Deusa Negra

Deusa Negra

Já era o terceiro fim de semana que ele chegava ao clube por volta das 22:00h e ela sentada na mesma mesa sozinha. A curiosidade geralmente leva a observância.

O clube funcionava a noite toda só fechando as 07:00h da manhã e aos domingos até as 02:00h. da segunda-feira, mas ela sempre ia embora depois da meia noite da sexta-feira e sempre sozinha e sempre recusava dançar quando alguém a chamava pra dançar, muito educadamente. Talvez ela fosse a mulher mais linda que ele já tinha visto mas com toda certeza era a mais bonita do ambiente, teria lá seus 38 ou 42 anos vestia sempre um vestido longo que dava a impressão de ser de alta costura, um decote profundo nas costas que chegava a curvatura das nádegas deixando se ver boa parte delas, e o da frente não deixava por menos com os belos seios livres de sutiã, o cabelo cortado baixinho acompanhando o formato da cabeça, altura em torno de 1.70mt., tudo isso acompanhado de um certo ar de aristocracia sem arrogância, uma deusa negra.

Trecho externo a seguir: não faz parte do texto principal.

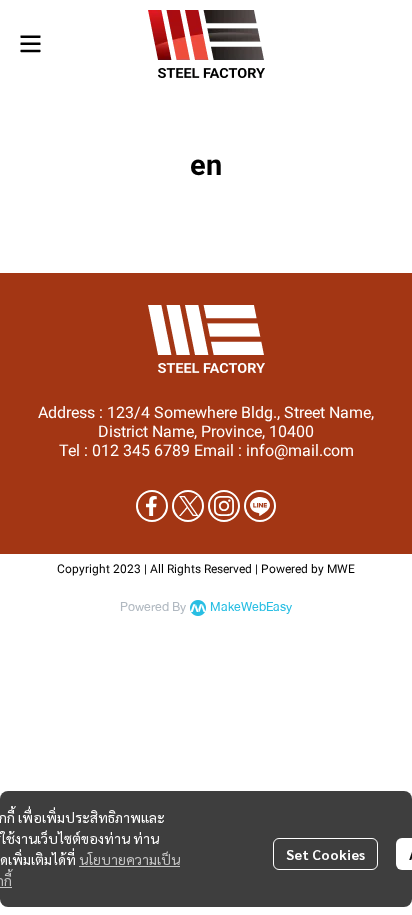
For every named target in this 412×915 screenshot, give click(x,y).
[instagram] (224, 506)
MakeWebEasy (251, 607)
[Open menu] (30, 44)
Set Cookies (325, 854)
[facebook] (152, 506)
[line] (260, 506)
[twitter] (188, 506)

Naquela noite ao chegar e vê-la na sua mesa decidiu acabar com a curiosidade que o atormentava, ao passar por ela cumprimentou-a com um leve movimento de cabeça tocando a fronte como se estivesse a tirar um chapéu imaginário, ao que ela respondeu com um leve sorriso nos cantos dos lábios carnudos.

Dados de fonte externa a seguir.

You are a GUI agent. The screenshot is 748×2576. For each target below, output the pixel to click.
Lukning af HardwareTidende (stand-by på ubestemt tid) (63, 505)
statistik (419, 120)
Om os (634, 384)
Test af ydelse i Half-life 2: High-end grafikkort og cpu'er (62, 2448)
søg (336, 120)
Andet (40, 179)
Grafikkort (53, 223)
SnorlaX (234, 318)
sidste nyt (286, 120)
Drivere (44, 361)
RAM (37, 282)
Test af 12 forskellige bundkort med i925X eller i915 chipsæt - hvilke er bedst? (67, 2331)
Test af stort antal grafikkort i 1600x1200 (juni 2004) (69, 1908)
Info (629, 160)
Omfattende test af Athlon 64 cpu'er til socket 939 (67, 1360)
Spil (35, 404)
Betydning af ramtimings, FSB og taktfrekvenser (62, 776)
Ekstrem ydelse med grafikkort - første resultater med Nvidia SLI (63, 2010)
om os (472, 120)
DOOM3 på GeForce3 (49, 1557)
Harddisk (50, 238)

Não tinha mesas vazias, pediu uma bebida e do balcão ficou a observa-la não sabe por quanto tempo mas ela lhe pareceu melancólica e resolveu ariscar tudo numa só cartada, embora fosse um homem novo sempre achou que certas coisas tem que serem decididas sem preâmbulos, então ao chegar a sua frente com o copo na mão.

- Boa noite! Não esperou ela responder e apontando a cadeira ao seu lado.

- Posso?

Ela só acenou com um movimento de cabeça, ele levantou a cadeira e sentou se a sua frente, de repente a pergunta inusitada.

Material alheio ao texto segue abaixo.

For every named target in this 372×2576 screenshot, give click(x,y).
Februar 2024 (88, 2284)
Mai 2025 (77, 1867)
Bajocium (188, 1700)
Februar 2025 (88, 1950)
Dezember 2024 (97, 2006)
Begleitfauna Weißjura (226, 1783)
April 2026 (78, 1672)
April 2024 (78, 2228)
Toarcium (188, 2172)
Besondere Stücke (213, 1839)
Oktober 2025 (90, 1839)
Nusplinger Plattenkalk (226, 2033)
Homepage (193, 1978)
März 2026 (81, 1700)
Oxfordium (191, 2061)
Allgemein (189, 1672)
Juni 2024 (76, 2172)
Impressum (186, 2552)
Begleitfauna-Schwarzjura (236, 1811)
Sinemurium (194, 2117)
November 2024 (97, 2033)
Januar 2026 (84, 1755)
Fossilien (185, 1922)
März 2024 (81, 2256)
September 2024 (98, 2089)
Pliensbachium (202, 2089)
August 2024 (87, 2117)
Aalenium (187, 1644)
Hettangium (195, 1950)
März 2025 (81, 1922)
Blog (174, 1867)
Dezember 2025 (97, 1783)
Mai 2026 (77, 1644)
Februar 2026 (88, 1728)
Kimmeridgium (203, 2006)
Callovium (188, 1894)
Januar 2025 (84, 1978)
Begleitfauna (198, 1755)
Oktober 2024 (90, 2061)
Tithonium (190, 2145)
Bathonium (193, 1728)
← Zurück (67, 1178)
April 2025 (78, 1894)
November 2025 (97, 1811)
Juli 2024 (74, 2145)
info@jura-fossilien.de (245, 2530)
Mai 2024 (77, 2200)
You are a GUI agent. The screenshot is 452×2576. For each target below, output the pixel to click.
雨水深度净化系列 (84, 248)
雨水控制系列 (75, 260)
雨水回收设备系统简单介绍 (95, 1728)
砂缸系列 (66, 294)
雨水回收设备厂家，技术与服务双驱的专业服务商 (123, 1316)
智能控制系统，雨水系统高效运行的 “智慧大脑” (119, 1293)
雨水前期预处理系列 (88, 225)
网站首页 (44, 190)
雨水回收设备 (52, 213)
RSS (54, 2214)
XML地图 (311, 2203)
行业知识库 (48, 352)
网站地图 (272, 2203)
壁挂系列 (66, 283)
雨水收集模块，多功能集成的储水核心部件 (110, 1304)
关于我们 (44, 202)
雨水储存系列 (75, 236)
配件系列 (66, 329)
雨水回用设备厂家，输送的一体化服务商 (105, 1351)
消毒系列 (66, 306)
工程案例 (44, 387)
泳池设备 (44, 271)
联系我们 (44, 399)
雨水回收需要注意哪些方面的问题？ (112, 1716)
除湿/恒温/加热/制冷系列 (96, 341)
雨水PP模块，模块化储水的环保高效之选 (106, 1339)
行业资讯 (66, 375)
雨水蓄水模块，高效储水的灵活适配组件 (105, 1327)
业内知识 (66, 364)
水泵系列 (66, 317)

- Não vai me convidar pra dançar?

- Na verdade não sou um bom dançarino e poderia acabar machucando você, meu nome é Fernando.

- Sei, eu sou Socorro pensei que você tinha desistido de falar comigo.

- Não só estava tomando coragem como não sou bom nisso estava imaginando como seria tomar uma taboca da mulher maias bonita do lugar, já que não a vi dançar com ninguém nos últimos três fins de semana.

- Taboca, o que é isso?

- É só um ditado do pessoal do interior, quando a menina se recusa dançar com um sujeito costuma-se dizer que; "ela deu uma taboca nele".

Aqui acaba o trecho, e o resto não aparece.